Passage provided:
◆ ◆ ◆ ◆
# Shimano Citica 200D,,,,problems????



## z71mathewsman (May 16, 2010)

Has anyone on here ever had problems with their Citica? I bought one off EBAY,for a great price,I thought,till I started casting it. I have 5 different baitcasters,this is the only one I have problems with casting.If you have experience with this reel help me,I'm lost with this one.


----------



## stasher1 (May 16, 2010)

It would be helpful to know the nature of your problem.


----------



## diamondback (May 16, 2010)

do you know how to adust the brakes on a shimano?Just had to ask,but I have had problems out of the 200d models also.mainly with the line guide sticking and bearing sounding rough.I have several 200 models ,one that is at least 10 years old and have never had a problem.about 2 years ago I bought 3 200d models and 2 are out of commission and 1 sounds rough. From now on I will just look for the 200 models on ebay.My son has 2 of the 200 e model but has only had the a few months so it too early to tell with thenm yet.


----------



## ChasinGame (May 16, 2010)

You have to adjust the brake system on the side.Push them in to loosen the spool and out to tighten up the spool.I usually start with 3 in and 3 out and go from there.Once you get the brake system figured out you will be glad you bought it.Good luck.


----------



## z71mathewsman (May 16, 2010)

*Shimano Citica 200d*

To be able to cast it without back lashing,I have to tighten the chrome knob on the handle side.Then it effects the reeling smoothness.Not suppose to happen.That's the first thing I noticed.If I loosen the chrome knob to get it to reel smooth,,it back lashes badly.It has to be in the brake system.My buddy has a reel identical,and he has never touched his brake system.This is not a old reel either,in real nice shape.Just cant figure it out.


----------



## Bugpac (May 16, 2010)

I bought 2 of them, and thought they cast about like a walmart reel, IMO the citica is Shimanos try at an affordable reel, it should be in the 59.00 category not 129.00...


----------



## Chase Simmemon (May 16, 2010)

Open the side plate and adjust the centrifugal brakes. I like to have 3 up and 3 down in alternating order, in other words, 1 up, 1 down, 1 up, etc. Hope this helps.


----------



## z71mathewsman (May 16, 2010)

*Shimano Citica 200d*

I pulled 4 of the pins up,,,,much better.At least I can cast now,,Thanks Guys!


----------



## ChasinGame (May 16, 2010)

Bugpac said:


> I bought 2 of them, and thought they cast about like a walmart reel, IMO the citica is Shimanos try at an affordable reel, it should be in the 59.00 category not 129.00...



 You cant take it out of the box and thinks its ready to fish,you must adjust the brake sytem to the weight of the lure your throwing,which is very simple,shimano citica and curado are some of the best reels around for the money,IMO


----------



## z71mathewsman (May 16, 2010)

*Shimano Citica 200d*

I bought this reel used for $68 on EBAY! My buddy I fish with brags on them,and has one that he bought BRAND new and never has opened it up and adjusted anything.I fish with 5 different baitcasters (name brand) and this is the only one I have had trouble with.
◆ ◆ ◆ ◆
Information shown:
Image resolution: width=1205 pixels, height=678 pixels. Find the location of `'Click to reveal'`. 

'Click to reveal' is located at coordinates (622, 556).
◆ ◆ ◆ ◆
Exercise directions: Say whether each of these statements agrees with the Citica 200D forum thread, answering yes or no and quoting the words from the thread that decide it. 1. The person who started the thread bought the reel new. 2. After pulling some pins up, the person who started the thread could cast the reel. 3. Diamondback bought three 200d models about two years ago.

Expected answer:
1. No: "I bought this reel used for $68 on EBAY!"
2. Yes: "I pulled 4 of the pins up,,,,much better.At least I can cast now"
3. Yes: "about 2 years ago I bought 3 200d models"